— EXERCISE DETAILS —
Produce exactly the lines from the one holding "Reload the page with the Reload button" through the last line of the data below, with every picture left out.

[Screenshot grounding data]
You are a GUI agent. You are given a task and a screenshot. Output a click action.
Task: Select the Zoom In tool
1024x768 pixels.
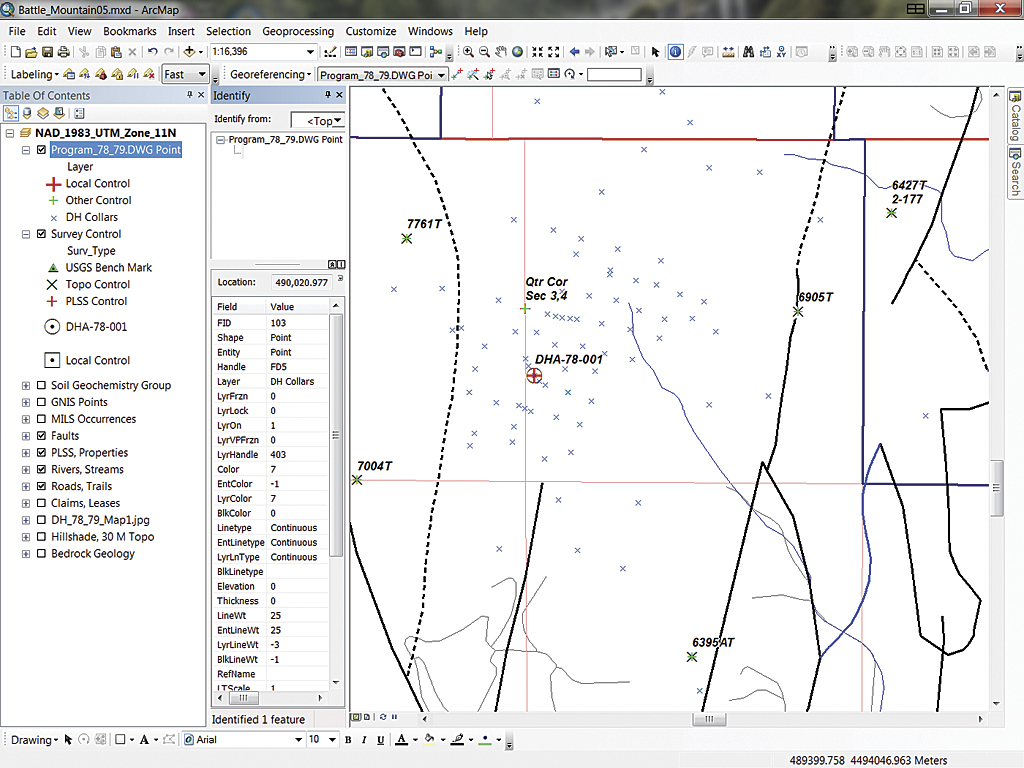pos(467,52)
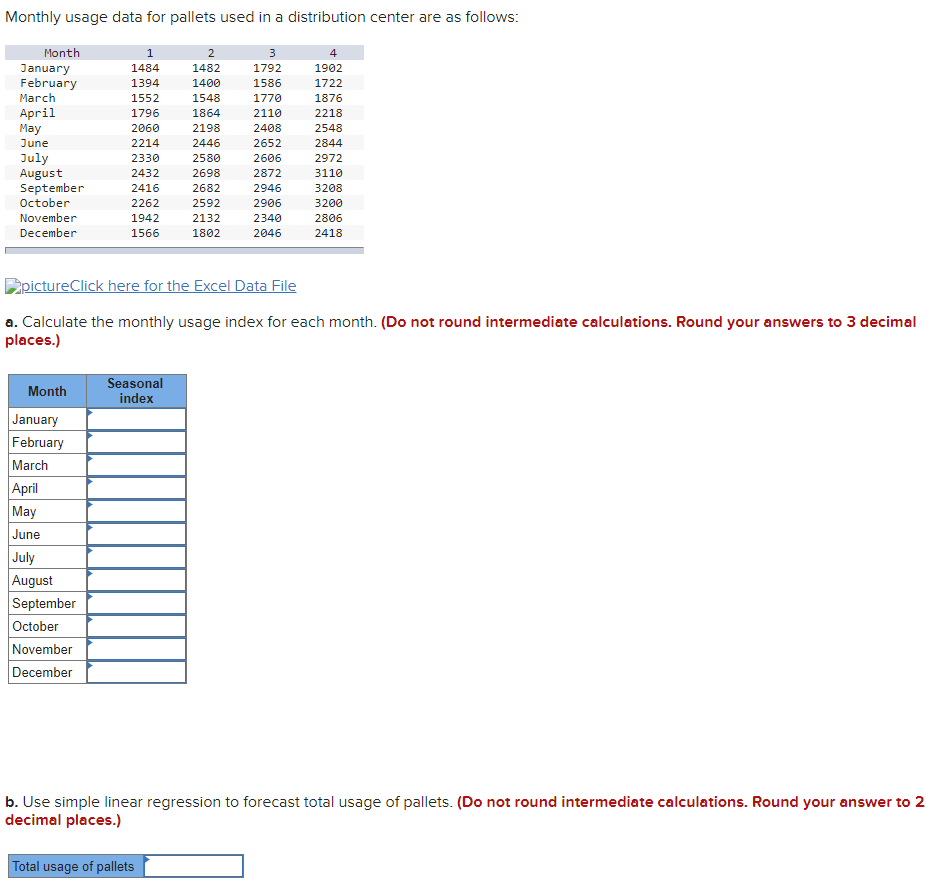Select the March seasonal index input field
The height and width of the screenshot is (889, 936).
(136, 464)
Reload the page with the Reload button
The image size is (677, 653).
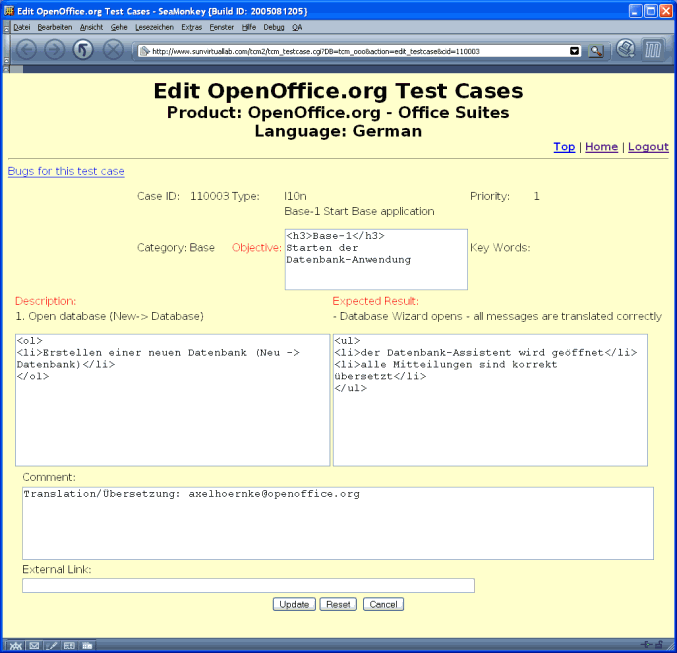(x=84, y=50)
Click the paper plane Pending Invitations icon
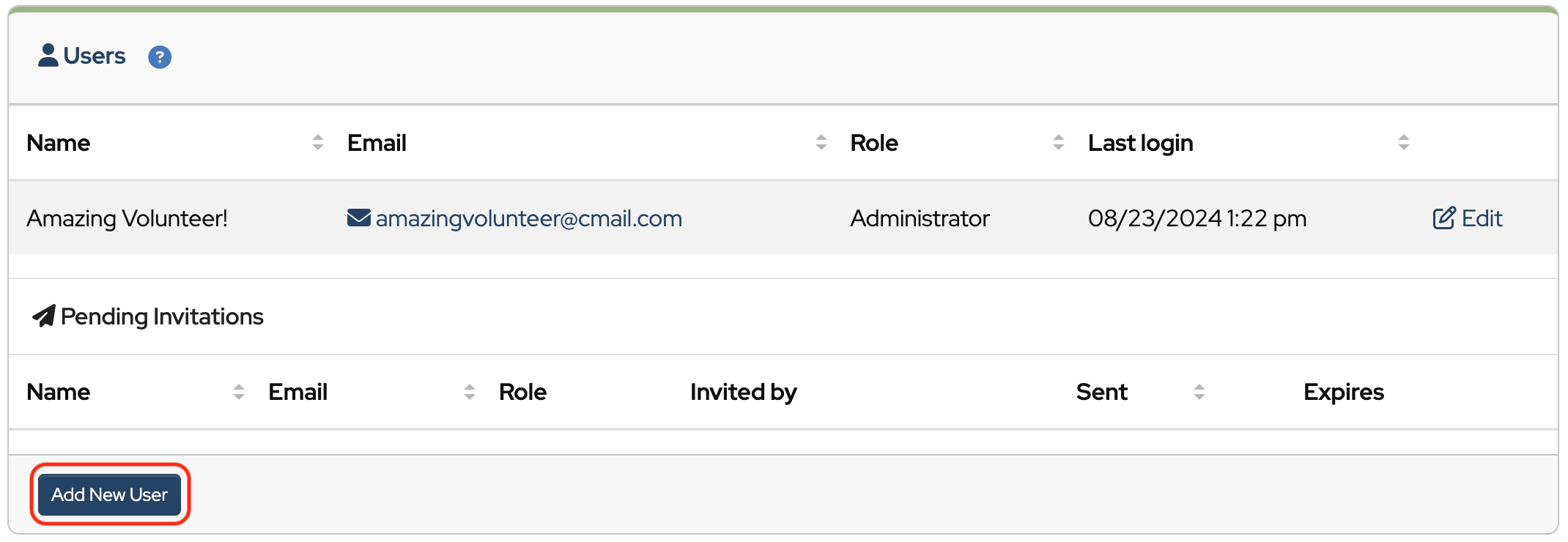 (44, 316)
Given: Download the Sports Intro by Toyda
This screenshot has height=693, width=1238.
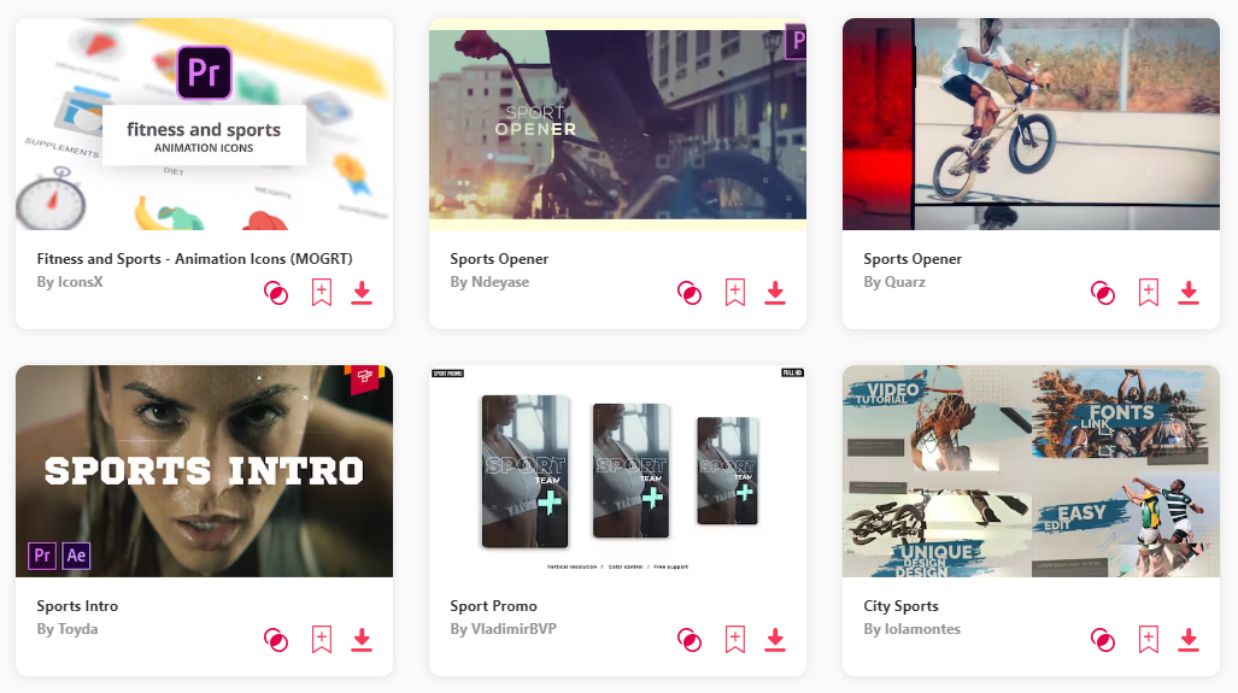Looking at the screenshot, I should pyautogui.click(x=362, y=640).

— TASK SOLUTION —
Reload the page with the Reload button
The image size is (677, 653).
(x=84, y=50)
Click the paper plane Pending Invitations icon
 (44, 316)
Given: Download the Sports Intro by Toyda
This screenshot has height=693, width=1238.
Looking at the screenshot, I should pyautogui.click(x=362, y=640).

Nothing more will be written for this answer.